In 1973, the New York state legislature and Governor Nelson Rockefeller created the Special State Prosecutor for the New York City Criminal Justice System on the recommendations of the Knapp Commission, an independent body convened to root out the systematic police corruption exposed by NYPD officer Frank Serpico two years earlier. The office, which was headed by a gubernatorial appointee, pursued cases of alleged police brutality, official corruption, and prosecutorial misconduct. But in 1990, then-Governor Mario Cuomo and the New York state legislature eliminated the office because of a supposed lack of funding. O’Donnell, however, recalled that there was antipathy toward the office from local district attorneys, who viewed it as overreaching. Part of the problem, O’Donnell said, was the issue of how appointees in the office could insulate themselves from political pressure. “There was always the question of what the appointee owes to the governor, and how they were going to be accountable to the public,” O’Donnell said.

But the office did have its defenders: In a 1993 letter to The New York Times, John Kenney, the chair of the New York City Bar Association’s Committee on Criminal Law, argued that the special prosecutor’s office should be reinstated because of a backsliding in NYPD discipline against officers accused of brutality. Kenney cited a decline in punishment for officers accused of wrongdoing — in 1988, six police officers were fired for police brutality and nineteen were let go for official misconduct, compared with just one firing for misconduct and brutality in 1991 — as evidence that without external pressure and accountability, the police would not police their own. “It is evident that reduction in disciplinary actions parallels the abandonment of the special prosecutor’s office.”

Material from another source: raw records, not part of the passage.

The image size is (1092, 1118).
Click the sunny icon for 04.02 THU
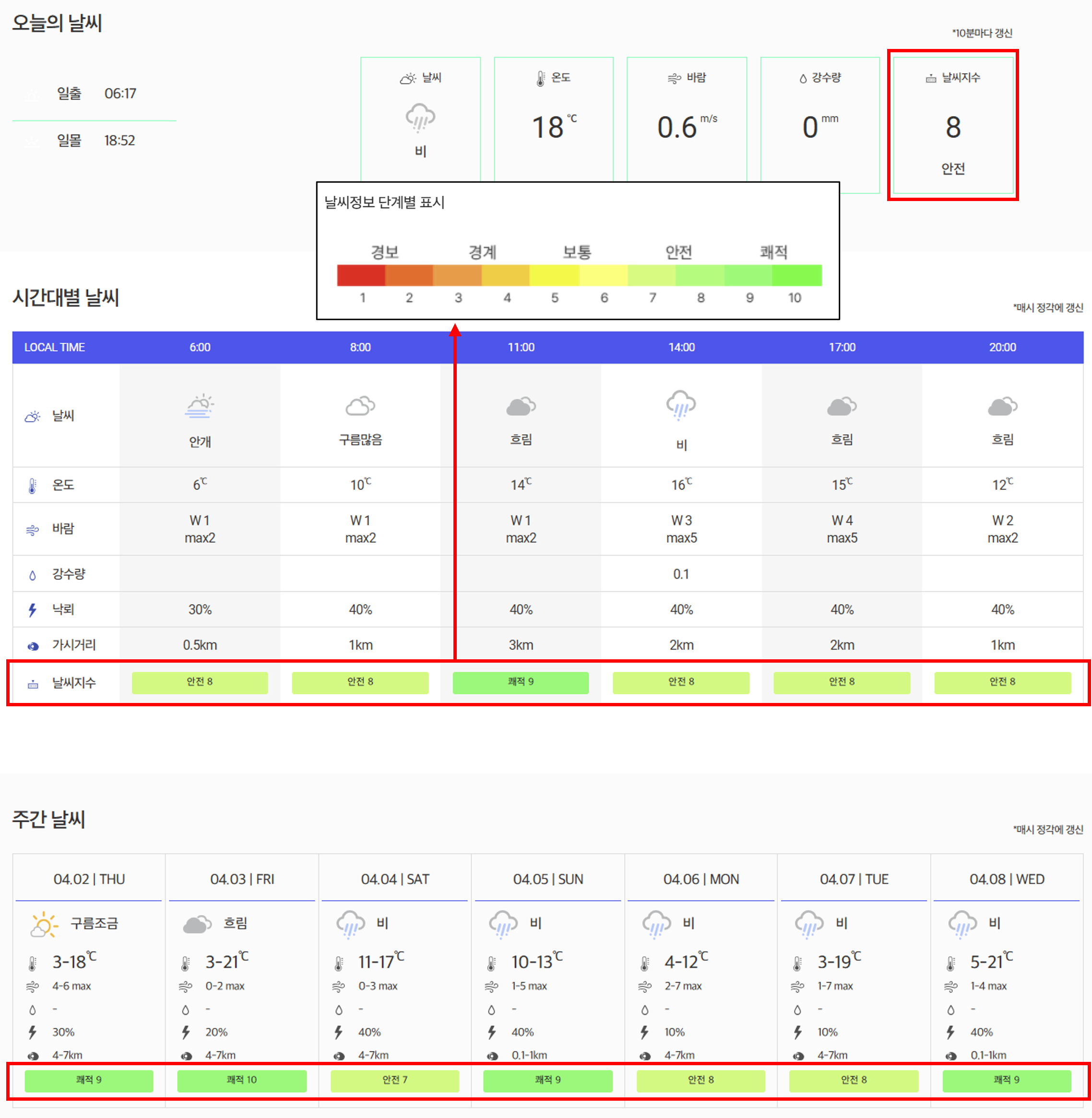[44, 925]
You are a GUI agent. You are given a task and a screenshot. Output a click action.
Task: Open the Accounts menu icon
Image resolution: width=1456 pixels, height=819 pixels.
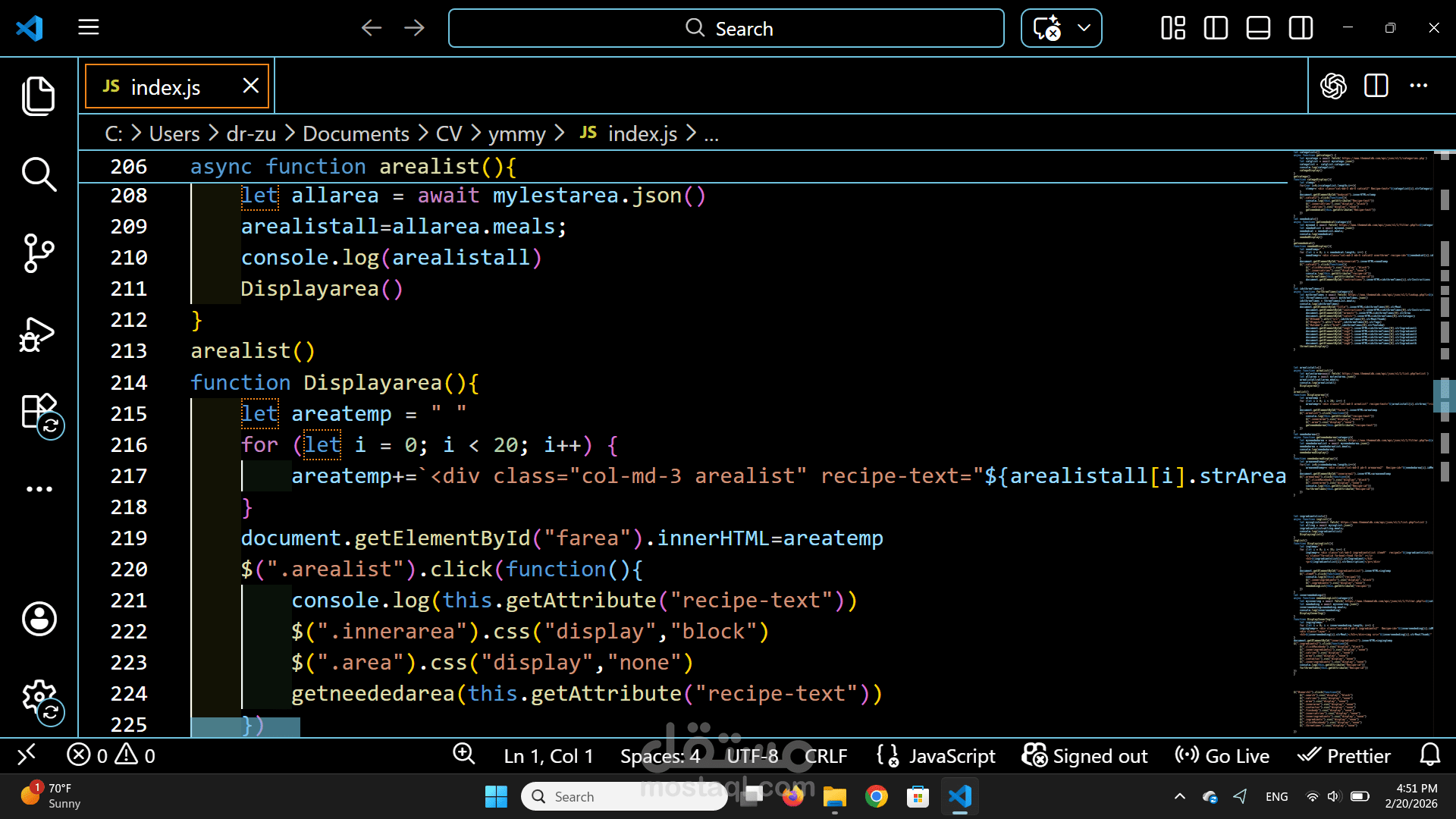pyautogui.click(x=39, y=619)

There appears to be parallels in Alameda County’s criminal review of police shootings in recent years. District Attorney’s investigative reports on OPD officer-involved shootings obtained by the Express also raise questions about the DA’s willingness to hold local police accountable. Investigations of four fatal shootings between 2007 and 2008 — Andrew Moppin-Buckskin, Mack Woodfox, Gary King Jr., and Jose Buenrostro — have yet to be completed. The latter three deaths resulted in $2.65 million in settlements with the City of Oakland. On average, DA’s investigators complete their reviews of officer-involved shootings within a year of the incident.

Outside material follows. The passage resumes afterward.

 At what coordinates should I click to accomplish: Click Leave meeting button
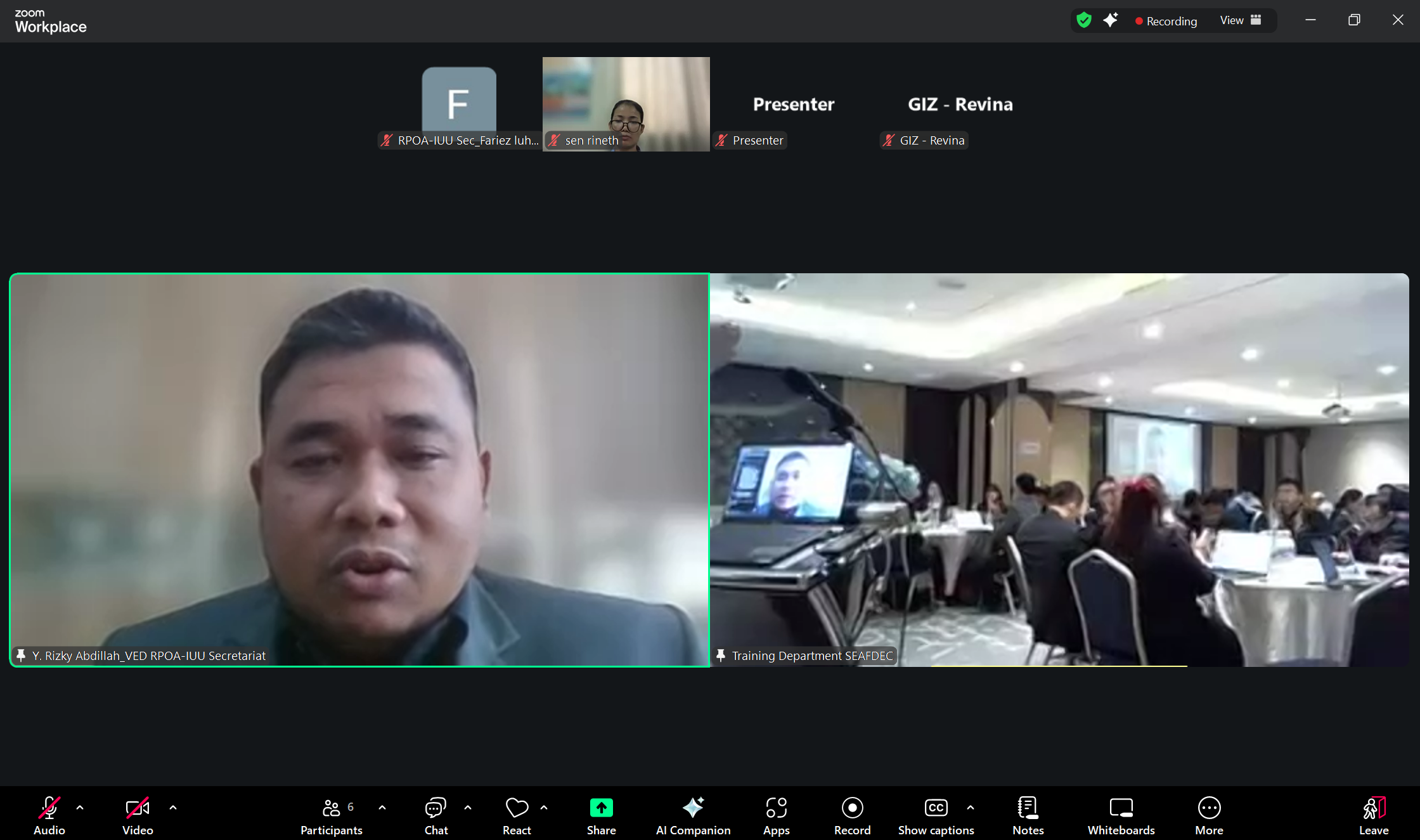(1374, 815)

O’Donnell, the former NYPD lieutenant, said that leaving police shooting investigations open for years represents an unwillingness on the part of the district attorney to properly review the matter. “It’s the bottom of the barrel when you abdicate responsibility on a police shooting,” O’Donnell said.

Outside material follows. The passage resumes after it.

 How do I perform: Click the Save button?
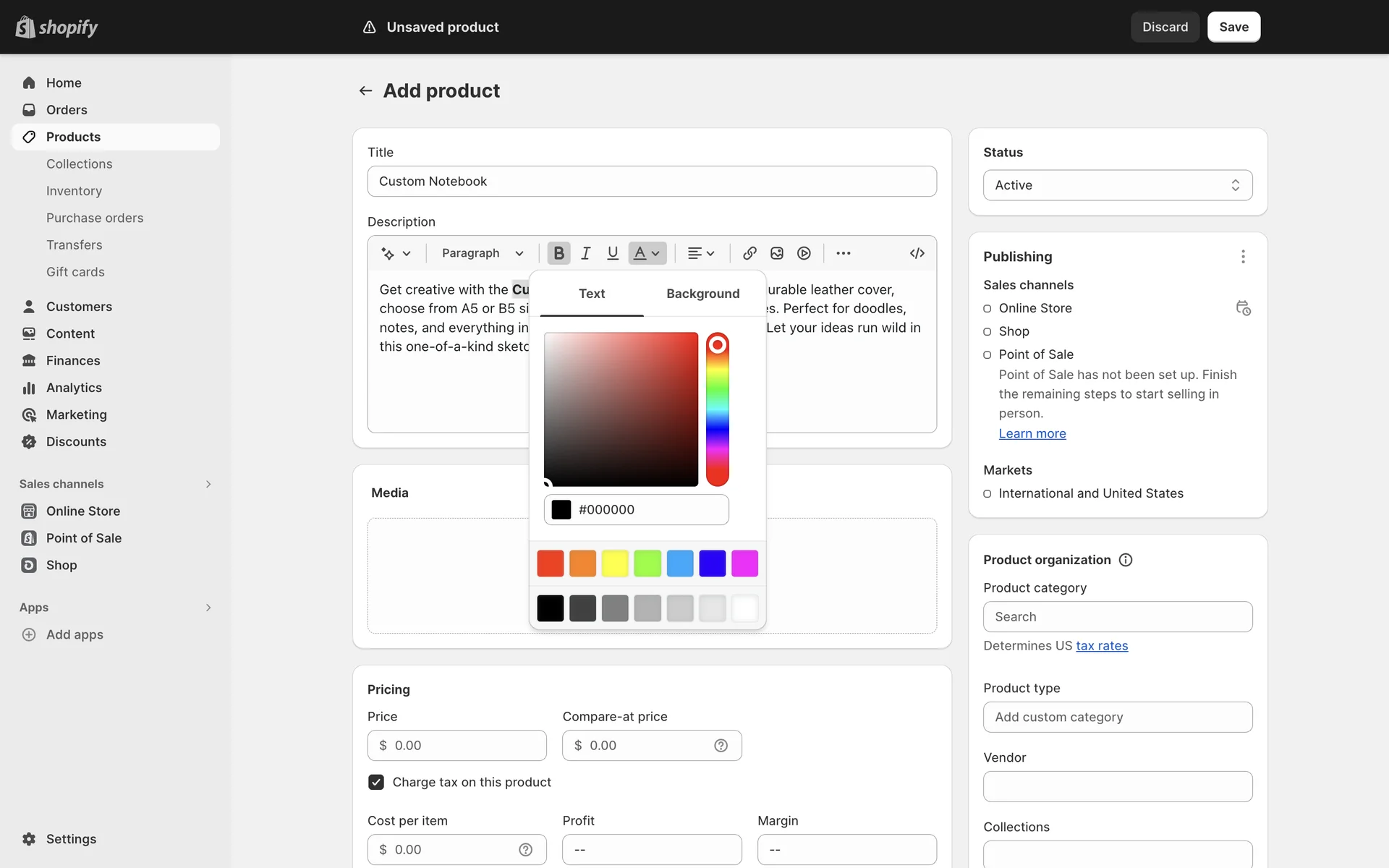click(1233, 27)
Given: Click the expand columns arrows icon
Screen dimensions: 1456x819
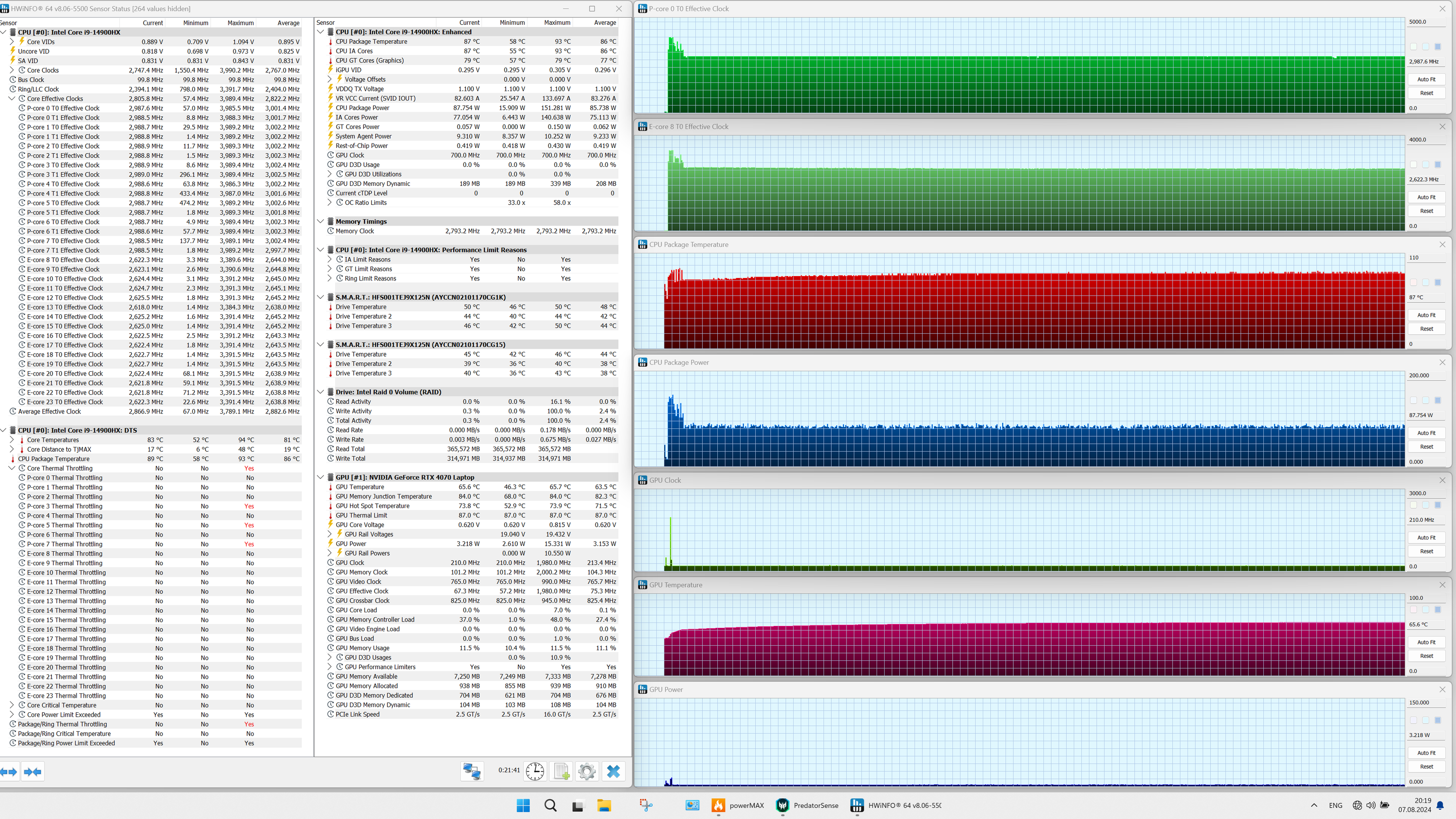Looking at the screenshot, I should (x=9, y=772).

The Moppin-Buckskin and Woodfox shootings, in particular, show the need for independent scrutiny of Alameda County law enforcement. Officer Hector Jimenez shot and killed both men, and was terminated by OPD after a firearms review board found he violated department policy in the Woodfox incident. However, Jimenez appealed his dismissal through a labor arbitrator and was reinstated in early 2011 with back pay, despite both shootings not being resolved. Officer Robert Roche and Sergeant Patrick Gonzales, the cops involved in the Buenrostro and King shootings, respectively, have been involved in multiple shootings since, and played major roles in OPD’s response to Occupy Oakland last fall.

The Alameda District Attorney also is a notoriously insular institution. While the position of DA is ostensibly elected, there has not been a contested election for the office in living memory, dating back to Earl Warren’s appointment in 1925. Current incumbent Nancy O’Malley was appointed in 2009 after her predecessor Tom Orloff resigned following the murder indictment of BART cop Johannes Mehserle. Orloff himself was elected with no opposition in 1994, and ran unopposed in 1998, 2002, and 2006. Likewise, O’Malley faced no opposition in the November 2010 election. By contrast, San Francisco DA George Gascón faced off against a half-dozen candidates two years ago.